What you are describing is usually called virtue ethics and is distinguished from both deontology (incl. Kantian ethics) and consequentialism (incl. utilitarianism). This distinction is somewhat artificial because virtue ethics has some elements common to both consequentialism and deontology. The history of these movements is actually quite complicated, and Kant himself wrote a great deal about virtue in his Doctrine of Virtue.

Kant likes virtues mainly because they make it easier for you to follow the categorical imperative (as a sort of "moral strength"), and not because they have any independent value. Virtue ethics takes the opposite approach, holding virtues to be fundamental and deriving moral duties from them.

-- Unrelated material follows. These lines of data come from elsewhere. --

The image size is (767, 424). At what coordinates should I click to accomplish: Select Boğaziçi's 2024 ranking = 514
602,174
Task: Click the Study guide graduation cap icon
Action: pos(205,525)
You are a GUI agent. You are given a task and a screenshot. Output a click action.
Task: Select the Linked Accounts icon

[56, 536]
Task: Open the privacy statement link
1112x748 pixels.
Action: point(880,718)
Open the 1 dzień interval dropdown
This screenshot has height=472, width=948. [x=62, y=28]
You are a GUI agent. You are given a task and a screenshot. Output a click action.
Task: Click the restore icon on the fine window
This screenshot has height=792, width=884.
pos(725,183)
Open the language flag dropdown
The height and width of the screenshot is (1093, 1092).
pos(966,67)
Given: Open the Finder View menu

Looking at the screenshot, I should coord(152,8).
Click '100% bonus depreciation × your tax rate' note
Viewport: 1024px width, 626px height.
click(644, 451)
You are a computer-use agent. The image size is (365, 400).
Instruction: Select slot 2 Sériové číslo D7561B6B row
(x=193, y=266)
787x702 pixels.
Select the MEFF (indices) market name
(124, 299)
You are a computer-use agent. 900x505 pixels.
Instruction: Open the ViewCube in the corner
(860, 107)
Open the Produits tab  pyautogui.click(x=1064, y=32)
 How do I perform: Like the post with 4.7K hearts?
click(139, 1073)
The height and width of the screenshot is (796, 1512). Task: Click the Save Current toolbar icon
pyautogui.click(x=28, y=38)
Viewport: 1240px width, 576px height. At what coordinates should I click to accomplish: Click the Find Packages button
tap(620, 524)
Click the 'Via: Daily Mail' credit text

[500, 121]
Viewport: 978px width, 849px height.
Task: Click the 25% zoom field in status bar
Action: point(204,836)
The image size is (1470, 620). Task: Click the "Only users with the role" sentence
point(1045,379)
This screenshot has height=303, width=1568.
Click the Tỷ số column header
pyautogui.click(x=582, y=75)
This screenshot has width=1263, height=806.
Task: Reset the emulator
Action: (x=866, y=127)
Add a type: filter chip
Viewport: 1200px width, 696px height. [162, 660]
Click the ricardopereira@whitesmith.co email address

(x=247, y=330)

Does or could Kant accept the idea of a perfect duty to acquire and exercise character traits and not, or in addition to, a duty always or never to do a certain type of action ?

No, because Kantian ethics isn't primarily about character traits. It's about duty and actions. Kant does espouse the idea that acquiring virtuous character traits is an imperfect duty, because it makes us better at fulfilling other duties. But virtue does not take supremacy over other duties, because the whole point of virtue is to better fulfill those duties. To the extent that a virtue contradicts the categorical imperative, Kant would likely hold that it is not the true virtue.

Does one really have a duty never to make a lying promise whatever the circumstances?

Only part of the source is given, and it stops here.